Sweet Boy#3–“My pee looks like a dolphin. See, da ta da!”
Sweet Boy#2–“When I grow up I’m going to make a hurricane of cream that goes everywhere in the world.”
Sweet Boy#2–“Momma, when I grow up I’d get dump trucks and dump powdered sugar all over our house!”
Sweet Boy#2–Gathers up thistle tops in a plastic baggy. “I want them to grow up to be beautiful thistles.”
Sweet Boy#3–“I killed a moldy bug, with my bare hands…just because.”
Sweet Boy#3–Crashes on his bike, looks himself over and as he is struggling out from under his bicycle to try again and mumbles to himself: “Scrapes all over the place…I’m not crying.”

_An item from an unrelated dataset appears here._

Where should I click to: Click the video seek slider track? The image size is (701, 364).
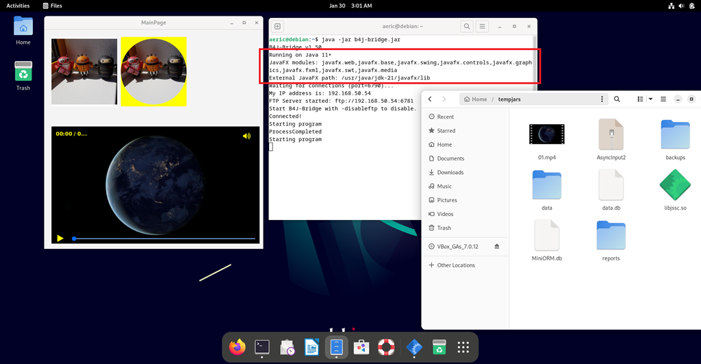[x=164, y=239]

Sweet Boy#1–Comes over to me and whispers in my ear: “Momma, (sweet boy#2) is treating (sweet boy#3) like a servant.” And indeed my middle boy had promised that he would sit by my youngest at dinner if only his little brother would work busily picking weeds and building a nest for his imaginary creature.

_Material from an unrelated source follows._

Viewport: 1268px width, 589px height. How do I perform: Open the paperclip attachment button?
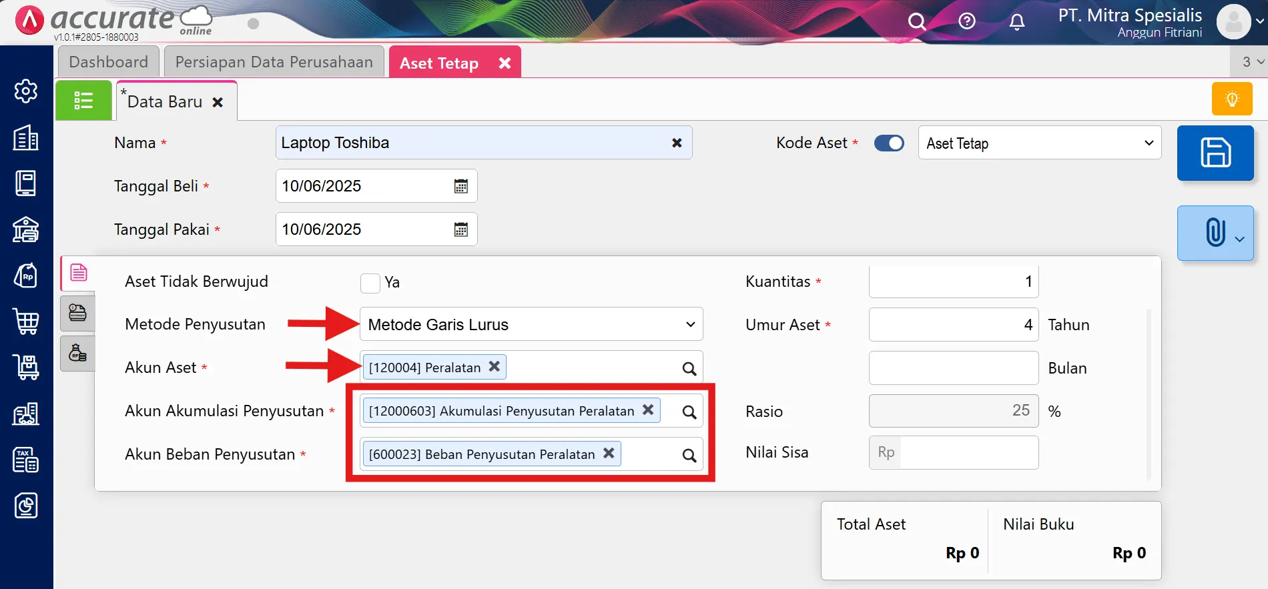point(1215,233)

Sweet Boy#1–“This is my imaginary creatures climate.”
Sweet Boy#2–I walk into the bedroom and find my middle boy on his bunk, standing on his head with his feet on the ceiling. When questioned he replies: “I’m sleeping like a bat.” He was righteously furious when I informed him that he had to lie down on his pillow, because bats do indeed sleep upside down! And I’d like to see you convince a determined 5-year-old that he is not actually a bat.